My inclusion of the phrase "intelligence operations" in the case of Japan was at least partly motivated by this tiny blurb:

Quote from: Wikipedia Article on Tanzan Ishibashi
Ishibashi stated that the government should endeavor to set up diplomatic relations with the People's Republic of China and his policy was popular among the people. Unfortunately he became sick and gave up his office only two months later.

For class last year we had a reading on Japan's relationship with the US (in trade terms) during the post-war era. Ishibashi had apparently also discussed looking to the Soviet Union as a potential partner, and Ishibashi's sudden illness in this context seemed rather suspicious. Whether real or imagined, I was surprised to find no mention was made in his Wikipedia article of potential CIA involvement in his illness. My (China-born) political economy prof implied as much, but said society was pretty closed then, so such might have just been kept quiet. Can you comment?

I'm not super familiar with Ishibashi, but my impression is that CIA involvement is one possibility there among others, such as being forced out by Japan's own deep state, nudged out the door by other elements within the LDP, genuinely being sick, etc. Mainly why I'm saying US intelligence involvement in Japan is relatively unlikely (or at least unproven) is that, again, the plain old US Army and US Navy were right there and, at that point, still could have done more or less whatever they felt like in/to Japan if Ishibashi had stayed on.

Personally, my favorite conspiracy theory of this nature to do with Japan is that the relatively-liberal Emperor Taishō's mental and physical decrepitude, culminating in his death before the age of fifty, was caused by poisoning from elements of the IJA and IJN who wanted Hirohito on the throne as a puppet of the military brass. I don't fully subscribe to it, but I think it has more explanatory power than a lot of other hypotheses for what Taishō's problem was.

If you had to move to a Dixie state, which would it be? What city would you envision living in. Gonna rule right now that you can't choose Asheville.

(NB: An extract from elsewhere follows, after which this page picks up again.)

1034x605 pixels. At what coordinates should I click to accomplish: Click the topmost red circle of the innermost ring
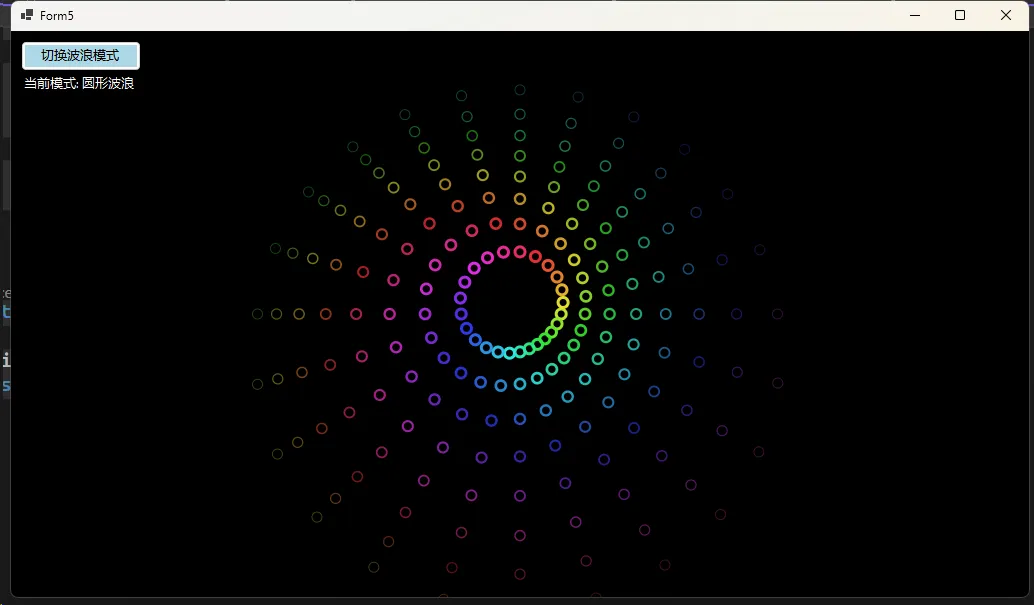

Defining Dixie as the South as a whole, I'd move to Dallas/Fort Worth--not because I think it seems like a nice place (I don't) but because, as they used to say, I have people there. Defining Dixie as the arc of states from North Carolina down to Louisiana and Arkansas, I'd move to Charleston; the Ben Tillmans and Lindsey Grahams of the world aside, the South Carolinians I've known personally have been uniformly wonderful people, which I can't say for people I've known from certain other Southern states.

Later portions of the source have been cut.